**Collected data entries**
--

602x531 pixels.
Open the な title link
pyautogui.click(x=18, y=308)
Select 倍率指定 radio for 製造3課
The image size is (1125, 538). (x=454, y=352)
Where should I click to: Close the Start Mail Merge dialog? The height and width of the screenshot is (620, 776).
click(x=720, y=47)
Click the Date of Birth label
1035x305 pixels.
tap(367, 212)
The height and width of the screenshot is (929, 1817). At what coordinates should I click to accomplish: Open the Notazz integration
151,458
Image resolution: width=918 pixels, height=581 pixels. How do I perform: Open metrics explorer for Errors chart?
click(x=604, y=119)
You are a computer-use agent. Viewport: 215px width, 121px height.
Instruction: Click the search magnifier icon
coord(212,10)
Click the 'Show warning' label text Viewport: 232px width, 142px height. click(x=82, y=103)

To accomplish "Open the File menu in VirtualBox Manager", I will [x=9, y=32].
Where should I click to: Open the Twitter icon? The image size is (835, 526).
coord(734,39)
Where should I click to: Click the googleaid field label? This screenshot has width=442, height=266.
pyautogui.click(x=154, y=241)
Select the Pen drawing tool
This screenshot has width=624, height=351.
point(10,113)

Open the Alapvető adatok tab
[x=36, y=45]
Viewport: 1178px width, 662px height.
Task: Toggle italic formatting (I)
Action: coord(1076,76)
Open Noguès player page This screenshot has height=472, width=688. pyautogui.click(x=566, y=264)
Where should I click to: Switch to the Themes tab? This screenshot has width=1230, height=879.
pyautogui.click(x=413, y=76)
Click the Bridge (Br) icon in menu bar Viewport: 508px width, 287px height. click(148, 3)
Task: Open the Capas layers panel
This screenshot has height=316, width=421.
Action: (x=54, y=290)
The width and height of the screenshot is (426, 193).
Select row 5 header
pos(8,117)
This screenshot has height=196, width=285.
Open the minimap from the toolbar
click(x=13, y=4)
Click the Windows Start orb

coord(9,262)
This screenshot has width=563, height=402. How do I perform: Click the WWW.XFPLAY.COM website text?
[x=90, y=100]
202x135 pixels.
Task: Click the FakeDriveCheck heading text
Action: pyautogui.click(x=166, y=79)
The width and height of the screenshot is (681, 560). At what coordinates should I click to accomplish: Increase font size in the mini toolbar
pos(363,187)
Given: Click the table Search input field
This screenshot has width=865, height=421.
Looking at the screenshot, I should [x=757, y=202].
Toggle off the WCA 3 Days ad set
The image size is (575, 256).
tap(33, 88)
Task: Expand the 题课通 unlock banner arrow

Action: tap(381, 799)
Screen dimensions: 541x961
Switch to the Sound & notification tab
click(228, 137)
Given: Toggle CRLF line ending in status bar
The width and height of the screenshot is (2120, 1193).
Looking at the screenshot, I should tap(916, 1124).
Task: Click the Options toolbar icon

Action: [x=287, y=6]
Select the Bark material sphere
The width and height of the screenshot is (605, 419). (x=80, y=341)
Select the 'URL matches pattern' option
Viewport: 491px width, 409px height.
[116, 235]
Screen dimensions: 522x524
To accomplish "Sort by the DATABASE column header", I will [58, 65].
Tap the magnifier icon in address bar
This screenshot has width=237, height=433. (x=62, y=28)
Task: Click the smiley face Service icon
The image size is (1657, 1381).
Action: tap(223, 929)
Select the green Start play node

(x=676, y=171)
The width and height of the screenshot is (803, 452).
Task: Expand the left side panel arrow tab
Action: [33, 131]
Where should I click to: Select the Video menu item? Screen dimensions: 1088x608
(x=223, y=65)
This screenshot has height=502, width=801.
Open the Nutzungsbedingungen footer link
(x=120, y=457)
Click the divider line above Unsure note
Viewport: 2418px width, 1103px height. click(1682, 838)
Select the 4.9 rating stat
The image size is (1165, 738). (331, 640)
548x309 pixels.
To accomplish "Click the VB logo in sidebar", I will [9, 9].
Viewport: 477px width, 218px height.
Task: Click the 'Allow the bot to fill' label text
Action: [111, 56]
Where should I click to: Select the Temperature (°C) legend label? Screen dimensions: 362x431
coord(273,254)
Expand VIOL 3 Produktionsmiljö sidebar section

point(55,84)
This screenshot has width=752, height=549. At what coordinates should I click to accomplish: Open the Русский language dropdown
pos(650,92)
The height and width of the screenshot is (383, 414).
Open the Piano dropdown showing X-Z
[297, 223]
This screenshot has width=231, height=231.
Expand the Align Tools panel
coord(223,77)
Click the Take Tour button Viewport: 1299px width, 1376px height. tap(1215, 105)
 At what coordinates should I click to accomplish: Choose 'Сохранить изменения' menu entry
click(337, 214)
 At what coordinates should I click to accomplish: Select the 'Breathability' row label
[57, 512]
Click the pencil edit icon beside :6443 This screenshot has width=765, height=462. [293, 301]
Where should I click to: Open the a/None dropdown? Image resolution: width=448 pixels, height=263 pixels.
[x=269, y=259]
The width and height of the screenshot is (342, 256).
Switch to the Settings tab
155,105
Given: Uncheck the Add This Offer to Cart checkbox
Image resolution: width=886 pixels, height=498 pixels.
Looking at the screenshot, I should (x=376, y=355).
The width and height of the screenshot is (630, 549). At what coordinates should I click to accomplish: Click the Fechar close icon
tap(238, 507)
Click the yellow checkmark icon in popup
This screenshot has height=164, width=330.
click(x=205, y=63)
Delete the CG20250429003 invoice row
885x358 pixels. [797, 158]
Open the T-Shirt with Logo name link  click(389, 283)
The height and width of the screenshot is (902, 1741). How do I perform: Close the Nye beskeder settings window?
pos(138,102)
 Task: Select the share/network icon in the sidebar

--

**THE PROBLEM**
Would you please return all lines of the data that include the word "Given"?

**SOLUTION TO THIS PROBLEM**
Given: Click the table Search input field
Given: Toggle CRLF line ending in status bar
Given: Uncheck the Add This Offer to Cart checkbox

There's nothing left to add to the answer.